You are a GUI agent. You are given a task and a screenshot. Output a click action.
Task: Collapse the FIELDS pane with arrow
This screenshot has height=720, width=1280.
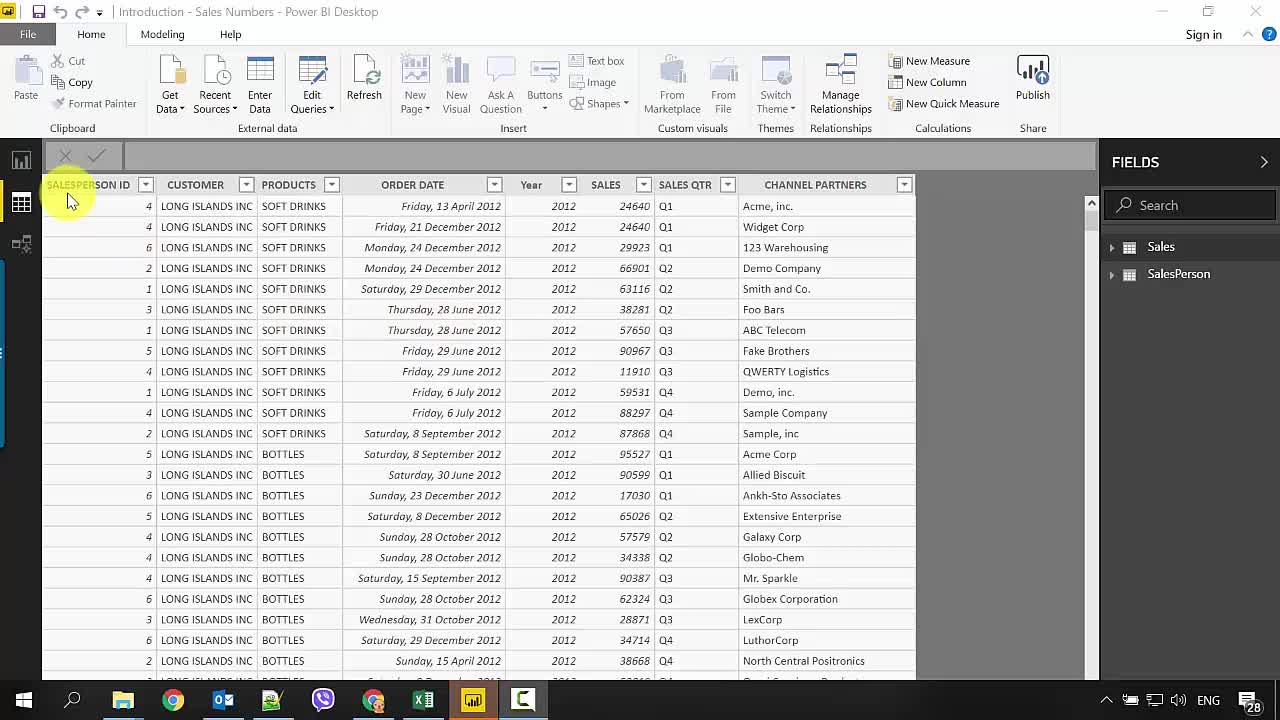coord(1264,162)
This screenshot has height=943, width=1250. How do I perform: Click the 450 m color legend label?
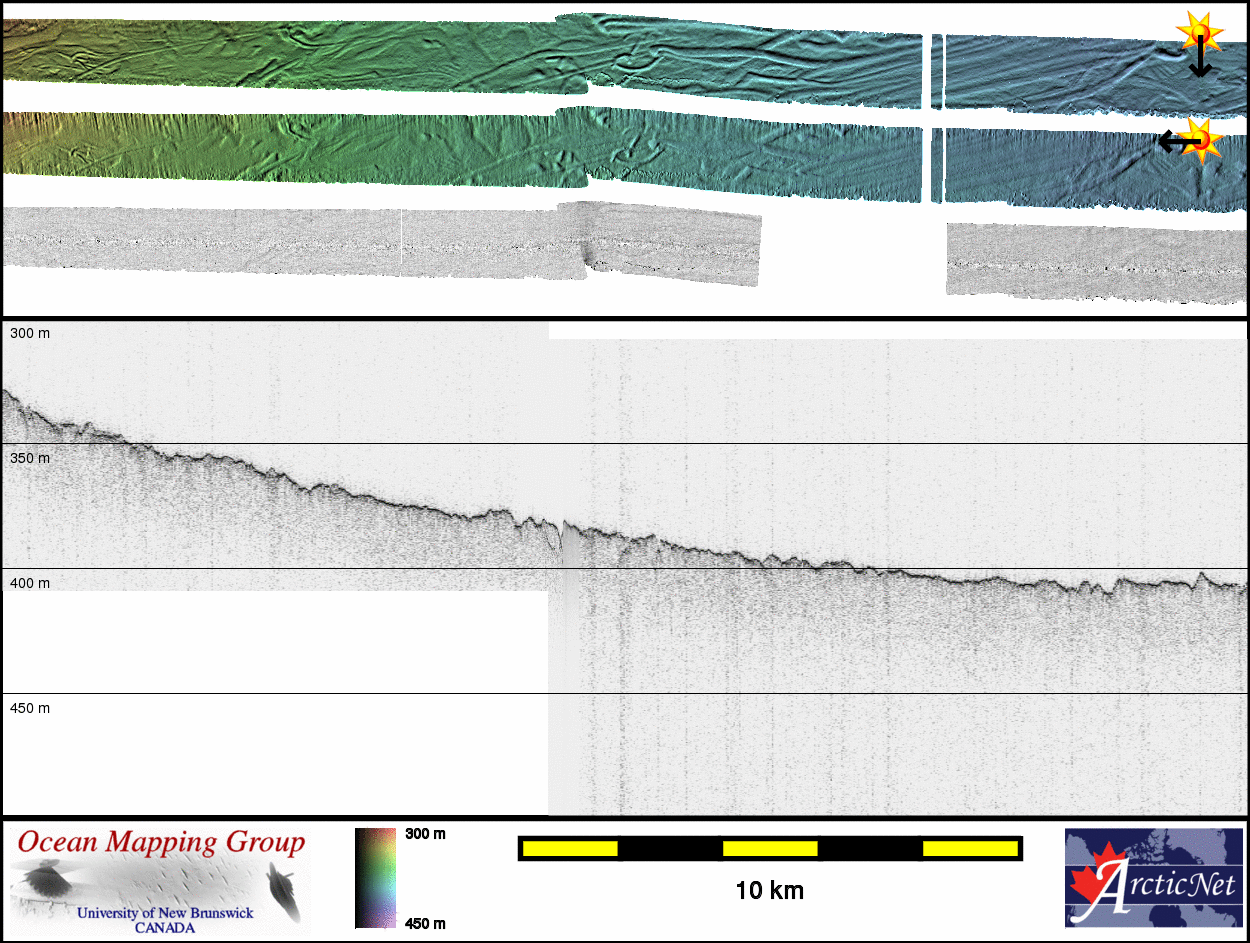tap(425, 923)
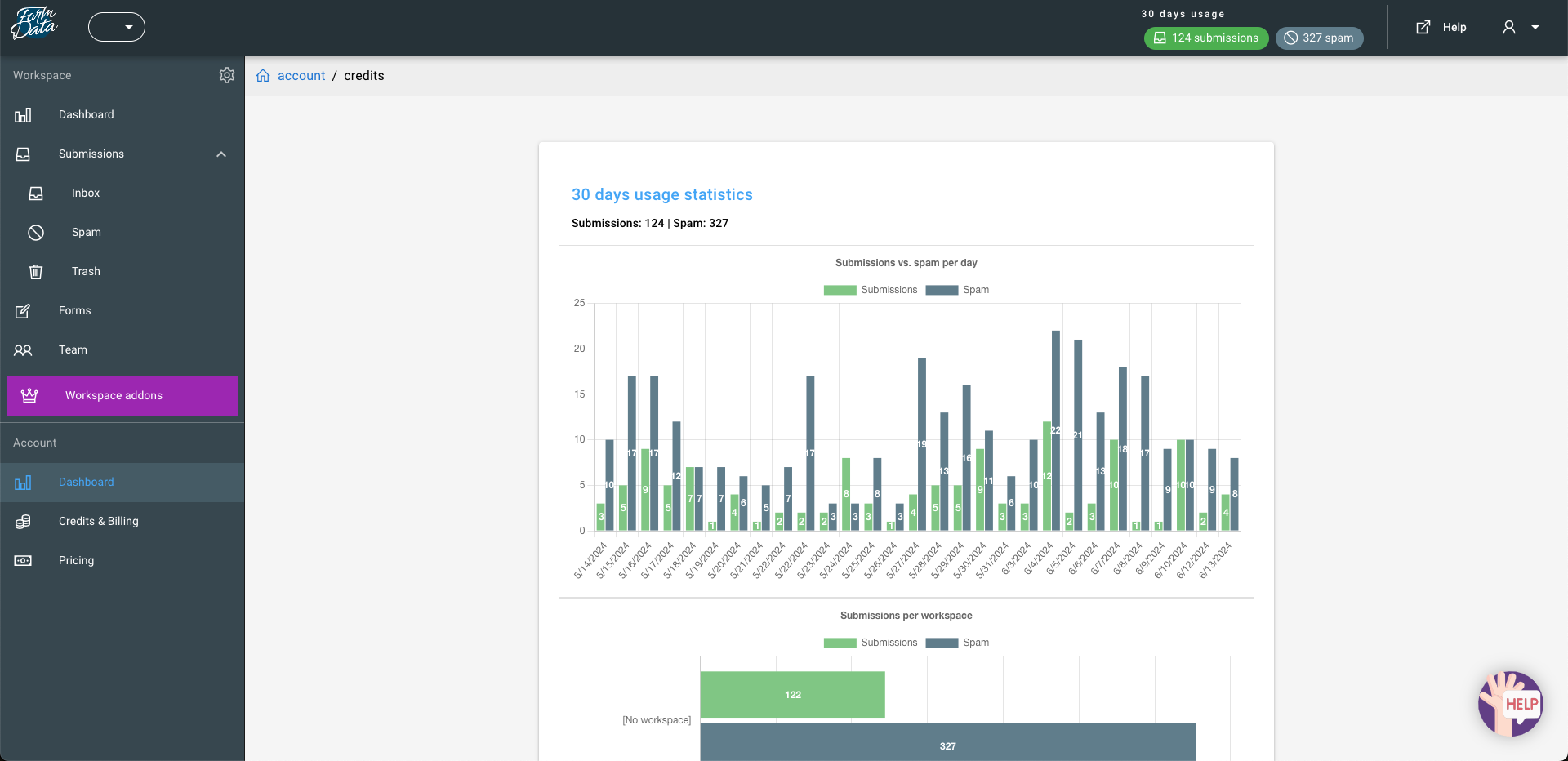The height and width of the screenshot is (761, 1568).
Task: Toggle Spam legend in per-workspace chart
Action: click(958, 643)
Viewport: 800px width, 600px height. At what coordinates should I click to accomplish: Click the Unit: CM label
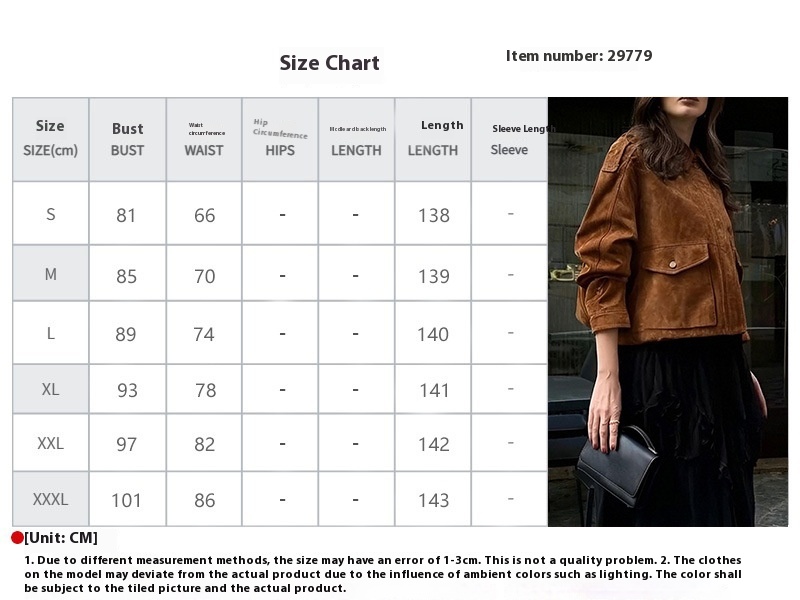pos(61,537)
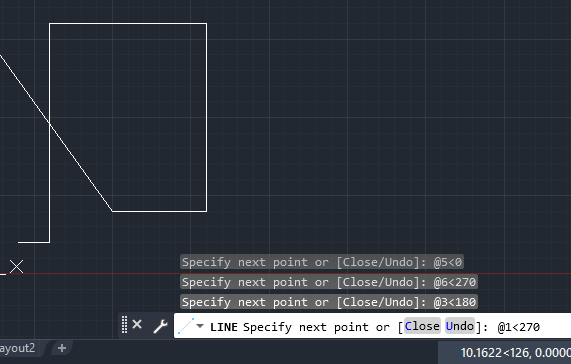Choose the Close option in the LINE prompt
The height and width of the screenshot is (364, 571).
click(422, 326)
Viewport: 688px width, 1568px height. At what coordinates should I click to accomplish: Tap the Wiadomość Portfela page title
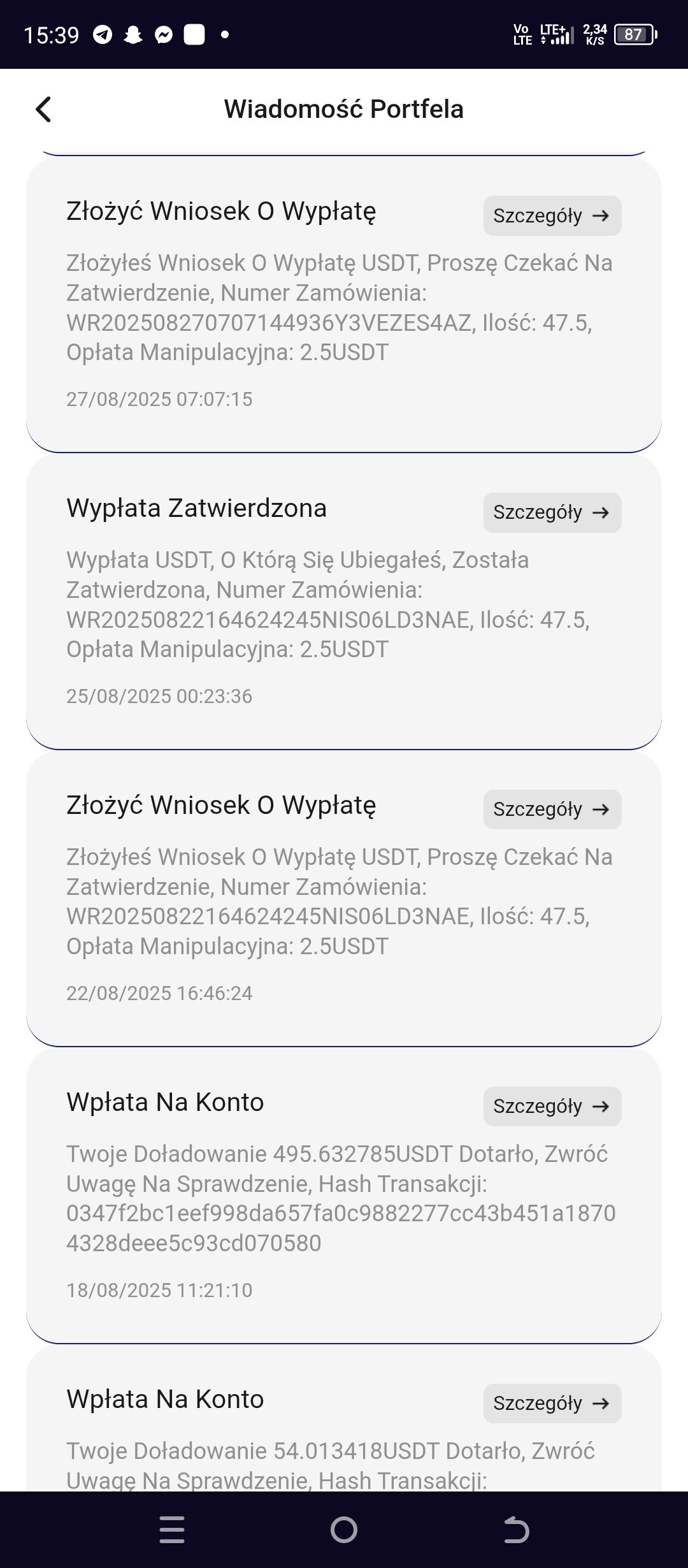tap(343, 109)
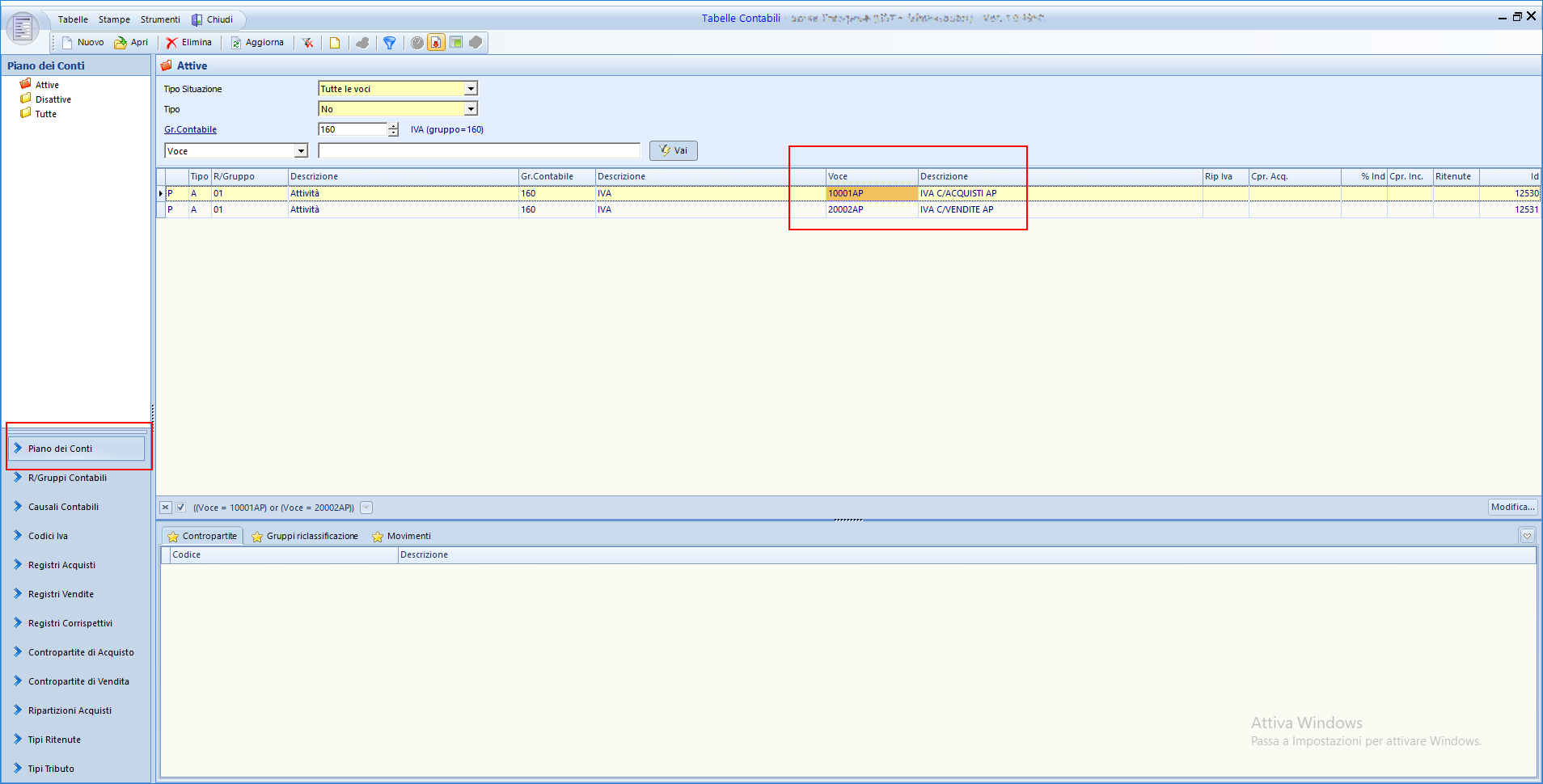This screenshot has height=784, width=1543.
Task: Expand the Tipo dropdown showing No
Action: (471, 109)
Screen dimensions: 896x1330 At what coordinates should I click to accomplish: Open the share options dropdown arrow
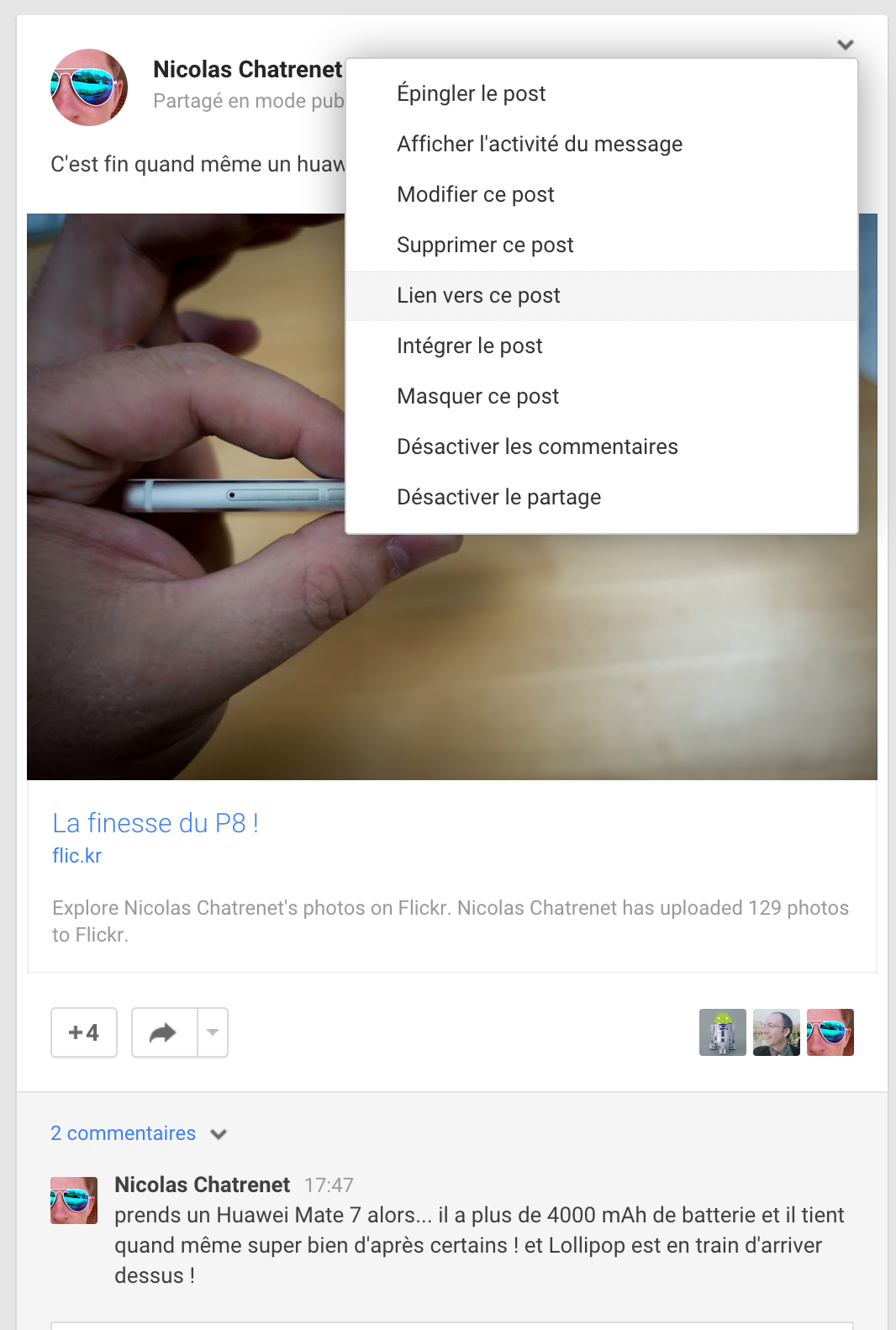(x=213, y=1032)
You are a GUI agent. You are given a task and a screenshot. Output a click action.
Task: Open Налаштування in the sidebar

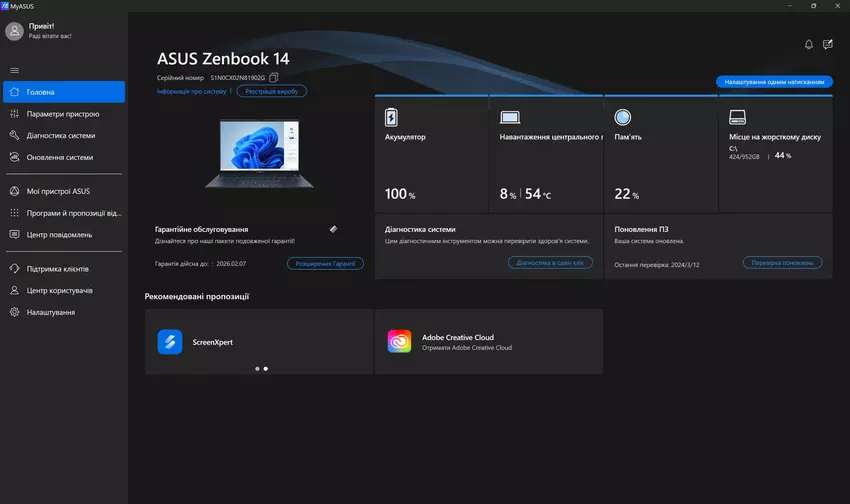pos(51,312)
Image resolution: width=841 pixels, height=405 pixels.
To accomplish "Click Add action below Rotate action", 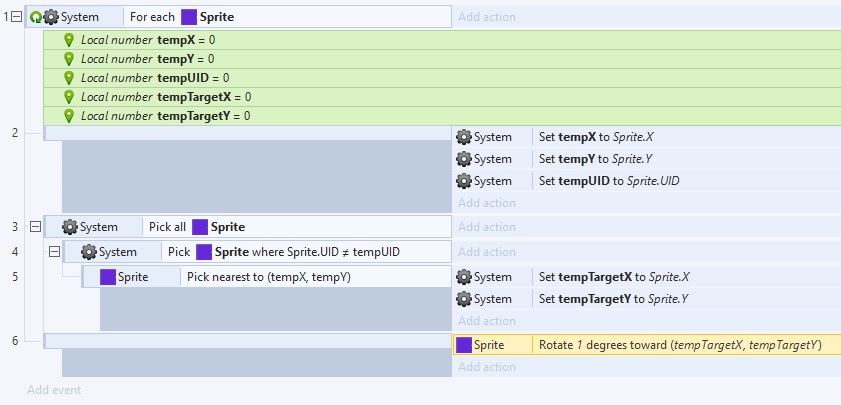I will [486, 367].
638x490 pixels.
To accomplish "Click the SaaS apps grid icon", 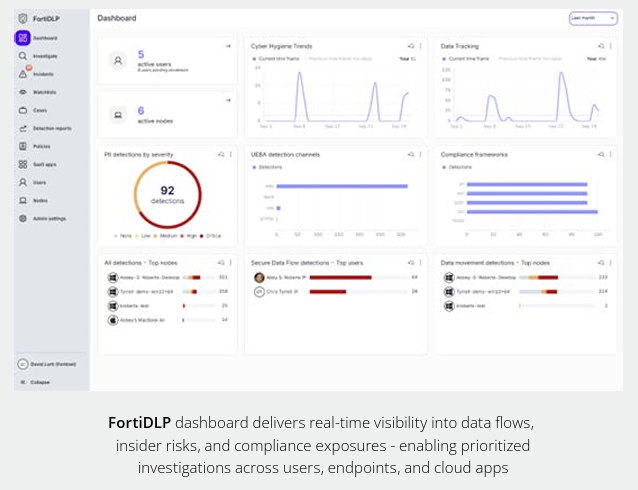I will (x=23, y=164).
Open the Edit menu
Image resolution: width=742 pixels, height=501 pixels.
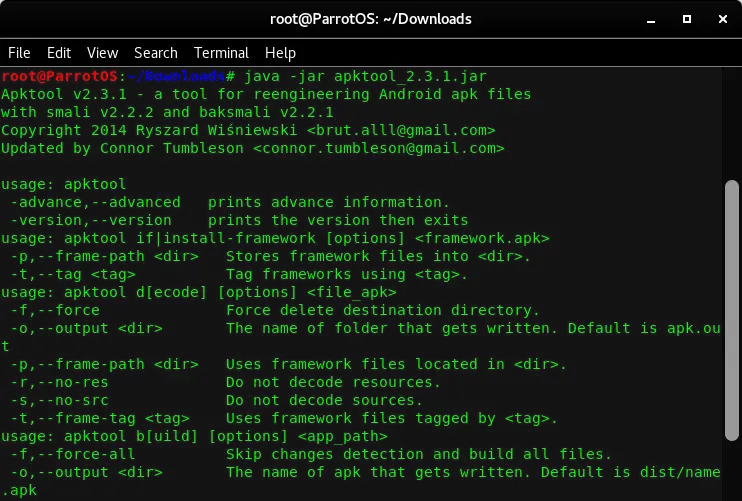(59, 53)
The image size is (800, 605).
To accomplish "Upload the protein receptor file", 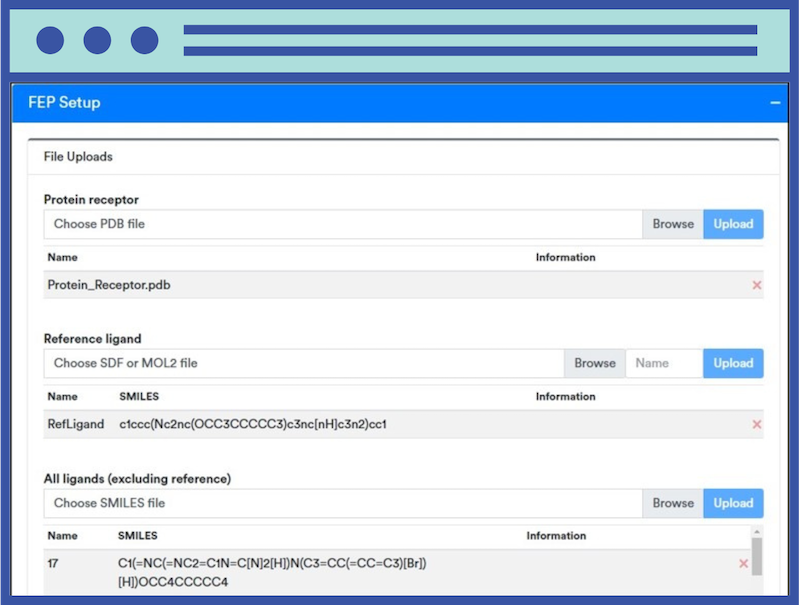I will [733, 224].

━━━━━━━━━━━━━━━━━━━━━━━━━━━━━━

TASK TO COMPLETE: Repeat each line of the listing word for word, from the first through the line that contains "Image resolution: width=841". Any picture stays out.

SOLUTION TO THE EXERCISE:
You are a GUI agent. You are given a task and a screenshot. Output a click action.
Task: Collapse the FIELDS pane with arrow
This screenshot has height=720, width=1280.
coord(1264,162)
This screenshot has height=943, width=1250. How do I perform: Click the 450 m color legend label?
tap(425, 923)
The height and width of the screenshot is (761, 1568).
Task: Toggle Spam legend in per-workspace chart
Action: click(958, 643)
Viewport: 800px width, 600px height. At what coordinates should I click to accomplish: Click the Unit: CM label
pos(61,537)
Choose the Close option in the LINE prompt
The height and width of the screenshot is (364, 571).
click(422, 326)
Viewport: 688px width, 1568px height. At what coordinates should I click to accomplish: Tap the Wiadomość Portfela page title
tap(343, 109)
This screenshot has height=784, width=1543.
Task: Expand the Tipo dropdown showing No
Action: (471, 109)
Screen dimensions: 896x1330 At what coordinates should I click to accomplish: Open the share options dropdown arrow
(x=213, y=1032)
You are a GUI agent. You are given a task and a screenshot. Output a click action.
Task: Open Налаштування in the sidebar

pos(51,312)
Image resolution: width=841 pixels, height=405 pixels.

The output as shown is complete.